►

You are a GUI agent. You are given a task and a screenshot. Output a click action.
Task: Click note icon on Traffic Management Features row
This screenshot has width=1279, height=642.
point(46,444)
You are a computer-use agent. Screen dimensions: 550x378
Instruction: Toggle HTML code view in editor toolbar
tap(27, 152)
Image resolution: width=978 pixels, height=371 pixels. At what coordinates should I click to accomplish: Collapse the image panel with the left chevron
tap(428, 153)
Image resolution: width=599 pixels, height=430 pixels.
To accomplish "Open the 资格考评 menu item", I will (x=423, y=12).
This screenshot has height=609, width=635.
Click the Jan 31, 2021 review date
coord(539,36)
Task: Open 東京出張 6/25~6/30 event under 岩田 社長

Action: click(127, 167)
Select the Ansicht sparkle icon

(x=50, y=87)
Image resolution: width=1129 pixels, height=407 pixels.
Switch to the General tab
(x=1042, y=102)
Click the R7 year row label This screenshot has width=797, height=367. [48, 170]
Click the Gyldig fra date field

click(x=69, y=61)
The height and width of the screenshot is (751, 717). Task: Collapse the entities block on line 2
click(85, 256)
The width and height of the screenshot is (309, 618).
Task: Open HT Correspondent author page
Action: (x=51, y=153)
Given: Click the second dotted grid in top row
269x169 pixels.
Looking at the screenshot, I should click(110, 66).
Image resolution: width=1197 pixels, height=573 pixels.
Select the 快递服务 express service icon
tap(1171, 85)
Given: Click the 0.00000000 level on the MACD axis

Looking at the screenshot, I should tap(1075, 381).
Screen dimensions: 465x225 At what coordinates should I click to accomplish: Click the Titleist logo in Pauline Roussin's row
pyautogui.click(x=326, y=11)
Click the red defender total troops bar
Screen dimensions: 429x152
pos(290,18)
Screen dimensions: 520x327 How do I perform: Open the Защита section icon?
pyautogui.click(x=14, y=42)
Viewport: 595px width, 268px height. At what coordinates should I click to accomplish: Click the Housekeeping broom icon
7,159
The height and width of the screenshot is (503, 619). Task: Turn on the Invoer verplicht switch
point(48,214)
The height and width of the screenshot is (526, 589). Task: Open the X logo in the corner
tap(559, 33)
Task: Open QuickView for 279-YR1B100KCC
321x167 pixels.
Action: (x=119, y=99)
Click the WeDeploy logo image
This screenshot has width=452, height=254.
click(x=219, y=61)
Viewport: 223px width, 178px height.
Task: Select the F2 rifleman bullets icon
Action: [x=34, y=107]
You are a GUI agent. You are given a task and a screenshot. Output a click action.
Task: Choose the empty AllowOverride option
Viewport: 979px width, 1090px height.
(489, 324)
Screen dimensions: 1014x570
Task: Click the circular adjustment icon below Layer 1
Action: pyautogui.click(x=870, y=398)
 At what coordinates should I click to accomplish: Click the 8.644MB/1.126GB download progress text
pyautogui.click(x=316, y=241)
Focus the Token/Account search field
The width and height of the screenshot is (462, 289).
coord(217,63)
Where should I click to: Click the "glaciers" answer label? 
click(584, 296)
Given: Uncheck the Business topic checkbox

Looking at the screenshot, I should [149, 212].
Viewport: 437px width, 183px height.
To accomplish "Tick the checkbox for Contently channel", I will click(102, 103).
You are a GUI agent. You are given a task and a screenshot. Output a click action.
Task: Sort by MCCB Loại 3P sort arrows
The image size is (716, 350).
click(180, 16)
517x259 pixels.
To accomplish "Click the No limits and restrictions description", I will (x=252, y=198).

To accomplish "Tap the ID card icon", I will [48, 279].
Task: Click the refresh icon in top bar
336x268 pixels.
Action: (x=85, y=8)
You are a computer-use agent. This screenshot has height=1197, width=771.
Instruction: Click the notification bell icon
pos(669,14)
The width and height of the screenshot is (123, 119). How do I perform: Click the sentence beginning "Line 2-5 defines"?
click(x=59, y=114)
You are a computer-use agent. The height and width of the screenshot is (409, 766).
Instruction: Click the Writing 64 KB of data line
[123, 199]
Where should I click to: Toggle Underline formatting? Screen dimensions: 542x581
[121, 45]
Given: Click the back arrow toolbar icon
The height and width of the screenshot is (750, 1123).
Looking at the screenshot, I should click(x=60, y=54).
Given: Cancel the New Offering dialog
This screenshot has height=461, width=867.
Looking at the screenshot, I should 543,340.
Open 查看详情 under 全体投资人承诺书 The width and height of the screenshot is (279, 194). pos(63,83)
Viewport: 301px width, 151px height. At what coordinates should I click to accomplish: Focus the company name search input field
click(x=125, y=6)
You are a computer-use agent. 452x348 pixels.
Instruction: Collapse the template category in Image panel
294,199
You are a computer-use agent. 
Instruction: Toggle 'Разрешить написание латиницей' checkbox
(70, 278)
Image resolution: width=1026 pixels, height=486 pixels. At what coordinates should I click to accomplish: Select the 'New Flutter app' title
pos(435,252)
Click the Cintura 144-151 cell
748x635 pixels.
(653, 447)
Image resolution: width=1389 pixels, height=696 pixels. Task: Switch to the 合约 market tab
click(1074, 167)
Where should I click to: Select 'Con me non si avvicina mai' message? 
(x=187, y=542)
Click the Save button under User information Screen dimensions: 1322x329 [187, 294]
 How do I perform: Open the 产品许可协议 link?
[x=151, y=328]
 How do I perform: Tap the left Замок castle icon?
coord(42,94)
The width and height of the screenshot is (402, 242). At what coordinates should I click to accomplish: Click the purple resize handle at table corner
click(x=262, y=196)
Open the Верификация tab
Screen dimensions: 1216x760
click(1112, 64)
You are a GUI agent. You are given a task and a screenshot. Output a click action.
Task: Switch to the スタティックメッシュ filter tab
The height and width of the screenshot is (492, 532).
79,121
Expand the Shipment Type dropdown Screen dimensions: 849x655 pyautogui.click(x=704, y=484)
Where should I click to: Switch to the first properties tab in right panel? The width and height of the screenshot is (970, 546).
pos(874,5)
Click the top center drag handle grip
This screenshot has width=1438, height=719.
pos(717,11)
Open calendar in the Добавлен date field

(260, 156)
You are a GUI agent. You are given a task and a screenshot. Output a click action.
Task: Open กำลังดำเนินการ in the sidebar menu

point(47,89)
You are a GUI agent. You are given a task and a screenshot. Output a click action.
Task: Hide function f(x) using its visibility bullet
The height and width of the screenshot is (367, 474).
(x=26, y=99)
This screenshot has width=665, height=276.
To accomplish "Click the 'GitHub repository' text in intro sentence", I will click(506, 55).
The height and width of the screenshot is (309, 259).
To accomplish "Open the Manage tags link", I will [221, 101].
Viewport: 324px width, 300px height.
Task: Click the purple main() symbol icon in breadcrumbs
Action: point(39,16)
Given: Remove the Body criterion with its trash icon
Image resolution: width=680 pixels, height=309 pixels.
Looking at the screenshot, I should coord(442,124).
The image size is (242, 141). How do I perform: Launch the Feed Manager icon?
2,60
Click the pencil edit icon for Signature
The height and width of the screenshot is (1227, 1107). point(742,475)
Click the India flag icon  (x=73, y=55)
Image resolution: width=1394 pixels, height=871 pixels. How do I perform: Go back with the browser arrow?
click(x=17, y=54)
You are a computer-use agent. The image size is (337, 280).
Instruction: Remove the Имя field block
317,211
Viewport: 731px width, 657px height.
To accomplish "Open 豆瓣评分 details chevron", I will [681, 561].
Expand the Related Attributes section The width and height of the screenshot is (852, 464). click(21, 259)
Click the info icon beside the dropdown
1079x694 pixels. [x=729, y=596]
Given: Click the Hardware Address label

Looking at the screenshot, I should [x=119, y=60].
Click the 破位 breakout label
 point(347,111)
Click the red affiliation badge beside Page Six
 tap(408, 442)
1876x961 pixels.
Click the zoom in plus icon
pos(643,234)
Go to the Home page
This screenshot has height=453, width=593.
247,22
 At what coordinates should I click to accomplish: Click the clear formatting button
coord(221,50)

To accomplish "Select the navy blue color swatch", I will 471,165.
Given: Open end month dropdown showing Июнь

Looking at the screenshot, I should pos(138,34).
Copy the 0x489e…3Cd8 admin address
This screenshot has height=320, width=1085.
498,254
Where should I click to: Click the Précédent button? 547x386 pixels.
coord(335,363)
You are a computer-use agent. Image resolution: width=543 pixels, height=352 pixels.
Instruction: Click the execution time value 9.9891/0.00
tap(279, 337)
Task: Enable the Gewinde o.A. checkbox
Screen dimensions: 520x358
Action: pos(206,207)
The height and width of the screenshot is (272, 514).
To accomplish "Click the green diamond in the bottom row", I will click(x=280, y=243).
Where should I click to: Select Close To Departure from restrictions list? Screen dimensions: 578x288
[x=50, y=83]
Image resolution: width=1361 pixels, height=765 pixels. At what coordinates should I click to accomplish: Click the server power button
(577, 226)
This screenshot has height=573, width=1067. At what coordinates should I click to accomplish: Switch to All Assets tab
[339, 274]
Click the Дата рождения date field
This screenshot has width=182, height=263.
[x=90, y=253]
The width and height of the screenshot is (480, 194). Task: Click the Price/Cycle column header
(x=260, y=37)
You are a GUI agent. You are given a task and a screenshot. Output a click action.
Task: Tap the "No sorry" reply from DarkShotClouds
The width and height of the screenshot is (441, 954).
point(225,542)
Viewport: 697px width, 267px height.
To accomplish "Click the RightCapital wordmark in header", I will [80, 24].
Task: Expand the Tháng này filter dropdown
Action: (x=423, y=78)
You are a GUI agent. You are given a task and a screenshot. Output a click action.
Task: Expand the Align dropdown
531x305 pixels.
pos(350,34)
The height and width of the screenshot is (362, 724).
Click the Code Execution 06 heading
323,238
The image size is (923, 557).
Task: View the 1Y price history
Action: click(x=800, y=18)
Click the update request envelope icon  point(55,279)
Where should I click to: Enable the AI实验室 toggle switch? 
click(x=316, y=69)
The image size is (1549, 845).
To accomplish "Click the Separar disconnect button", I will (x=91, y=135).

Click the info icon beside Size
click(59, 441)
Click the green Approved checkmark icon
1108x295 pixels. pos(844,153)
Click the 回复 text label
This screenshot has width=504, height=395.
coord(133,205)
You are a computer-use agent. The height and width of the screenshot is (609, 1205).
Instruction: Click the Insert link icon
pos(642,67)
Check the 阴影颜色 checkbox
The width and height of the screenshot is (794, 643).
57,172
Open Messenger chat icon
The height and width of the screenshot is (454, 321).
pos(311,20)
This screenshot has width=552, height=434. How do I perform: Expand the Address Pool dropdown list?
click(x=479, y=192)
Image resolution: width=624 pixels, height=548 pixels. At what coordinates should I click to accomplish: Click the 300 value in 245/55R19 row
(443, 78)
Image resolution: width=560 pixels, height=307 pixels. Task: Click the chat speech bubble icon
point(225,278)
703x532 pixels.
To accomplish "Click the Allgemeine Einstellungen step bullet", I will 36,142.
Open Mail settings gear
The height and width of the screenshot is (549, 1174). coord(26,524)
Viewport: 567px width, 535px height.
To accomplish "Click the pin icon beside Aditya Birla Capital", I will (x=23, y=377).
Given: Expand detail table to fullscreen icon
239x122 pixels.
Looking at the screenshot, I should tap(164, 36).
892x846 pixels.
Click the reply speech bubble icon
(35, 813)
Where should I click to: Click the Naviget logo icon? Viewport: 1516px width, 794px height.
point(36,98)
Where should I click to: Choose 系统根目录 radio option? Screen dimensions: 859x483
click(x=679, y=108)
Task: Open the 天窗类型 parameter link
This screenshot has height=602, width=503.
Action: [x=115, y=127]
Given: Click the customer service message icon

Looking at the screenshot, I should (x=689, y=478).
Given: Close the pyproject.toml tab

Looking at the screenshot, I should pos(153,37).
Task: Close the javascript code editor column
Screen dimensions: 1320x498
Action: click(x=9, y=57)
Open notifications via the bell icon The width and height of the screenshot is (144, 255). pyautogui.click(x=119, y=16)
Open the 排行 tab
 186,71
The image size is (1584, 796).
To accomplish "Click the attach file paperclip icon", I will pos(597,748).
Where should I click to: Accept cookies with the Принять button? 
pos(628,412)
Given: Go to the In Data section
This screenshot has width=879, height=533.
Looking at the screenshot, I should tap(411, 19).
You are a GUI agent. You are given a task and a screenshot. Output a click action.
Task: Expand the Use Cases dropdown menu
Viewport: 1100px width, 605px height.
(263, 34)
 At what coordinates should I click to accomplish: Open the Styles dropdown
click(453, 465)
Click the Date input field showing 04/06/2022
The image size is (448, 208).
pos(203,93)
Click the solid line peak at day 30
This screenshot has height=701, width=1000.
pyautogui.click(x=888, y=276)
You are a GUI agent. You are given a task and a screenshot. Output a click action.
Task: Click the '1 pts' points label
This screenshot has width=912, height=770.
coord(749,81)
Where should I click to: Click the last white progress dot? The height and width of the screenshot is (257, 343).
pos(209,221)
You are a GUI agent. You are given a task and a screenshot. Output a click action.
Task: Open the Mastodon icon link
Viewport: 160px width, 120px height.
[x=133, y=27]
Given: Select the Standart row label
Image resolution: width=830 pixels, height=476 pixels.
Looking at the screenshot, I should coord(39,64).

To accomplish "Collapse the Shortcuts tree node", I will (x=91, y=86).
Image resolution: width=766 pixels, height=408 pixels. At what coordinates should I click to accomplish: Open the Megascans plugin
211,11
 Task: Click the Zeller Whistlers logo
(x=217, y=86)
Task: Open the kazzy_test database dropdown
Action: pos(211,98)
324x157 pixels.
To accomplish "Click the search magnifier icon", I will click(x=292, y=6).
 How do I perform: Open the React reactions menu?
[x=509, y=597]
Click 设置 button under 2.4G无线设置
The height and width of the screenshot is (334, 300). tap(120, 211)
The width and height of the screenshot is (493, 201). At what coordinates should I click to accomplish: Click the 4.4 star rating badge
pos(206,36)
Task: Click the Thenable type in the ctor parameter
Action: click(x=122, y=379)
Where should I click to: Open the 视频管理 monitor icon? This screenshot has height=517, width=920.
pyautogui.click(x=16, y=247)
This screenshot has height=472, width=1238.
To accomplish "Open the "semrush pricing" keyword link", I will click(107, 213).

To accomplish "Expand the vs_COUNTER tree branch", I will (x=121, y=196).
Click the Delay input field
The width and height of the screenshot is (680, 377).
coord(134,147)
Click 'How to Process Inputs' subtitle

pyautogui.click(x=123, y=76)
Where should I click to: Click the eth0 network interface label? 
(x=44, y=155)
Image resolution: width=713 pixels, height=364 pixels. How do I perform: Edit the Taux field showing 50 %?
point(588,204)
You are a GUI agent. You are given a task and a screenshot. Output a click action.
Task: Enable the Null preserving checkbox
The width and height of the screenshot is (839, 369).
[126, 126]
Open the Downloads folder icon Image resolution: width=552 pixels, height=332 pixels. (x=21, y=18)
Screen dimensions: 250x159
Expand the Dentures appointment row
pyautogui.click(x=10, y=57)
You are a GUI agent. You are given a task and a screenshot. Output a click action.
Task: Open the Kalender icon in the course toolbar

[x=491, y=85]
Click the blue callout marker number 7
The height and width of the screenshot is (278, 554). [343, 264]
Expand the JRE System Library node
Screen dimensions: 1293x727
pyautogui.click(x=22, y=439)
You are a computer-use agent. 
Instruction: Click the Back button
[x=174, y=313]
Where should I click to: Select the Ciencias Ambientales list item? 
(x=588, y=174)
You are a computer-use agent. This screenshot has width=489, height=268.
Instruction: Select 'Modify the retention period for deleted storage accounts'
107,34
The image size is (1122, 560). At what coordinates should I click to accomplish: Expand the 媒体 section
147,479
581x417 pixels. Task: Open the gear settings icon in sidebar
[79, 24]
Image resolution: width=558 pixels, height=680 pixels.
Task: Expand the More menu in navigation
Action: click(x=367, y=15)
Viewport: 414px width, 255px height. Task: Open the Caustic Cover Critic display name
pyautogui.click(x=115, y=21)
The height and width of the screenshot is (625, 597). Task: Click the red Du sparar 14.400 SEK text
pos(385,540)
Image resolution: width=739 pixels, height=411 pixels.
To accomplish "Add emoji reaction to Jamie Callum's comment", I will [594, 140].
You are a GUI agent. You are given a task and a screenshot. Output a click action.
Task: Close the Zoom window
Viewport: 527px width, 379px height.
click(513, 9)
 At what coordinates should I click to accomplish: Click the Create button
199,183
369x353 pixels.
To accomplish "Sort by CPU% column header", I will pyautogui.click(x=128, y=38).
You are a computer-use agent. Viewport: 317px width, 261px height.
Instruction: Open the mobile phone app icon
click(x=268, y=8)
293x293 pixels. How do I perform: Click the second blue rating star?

◄

Please copy the lines in the records above between the one holding "The image size is (448, 208)." and the one holding "Task: Click the '1 pts' points label", inclusive, exactly and with no other line.

The image size is (448, 208).
pos(203,93)
Click the solid line peak at day 30
This screenshot has height=701, width=1000.
pyautogui.click(x=888, y=276)
You are a GUI agent. You are given a task and a screenshot. Output a click action.
Task: Click the '1 pts' points label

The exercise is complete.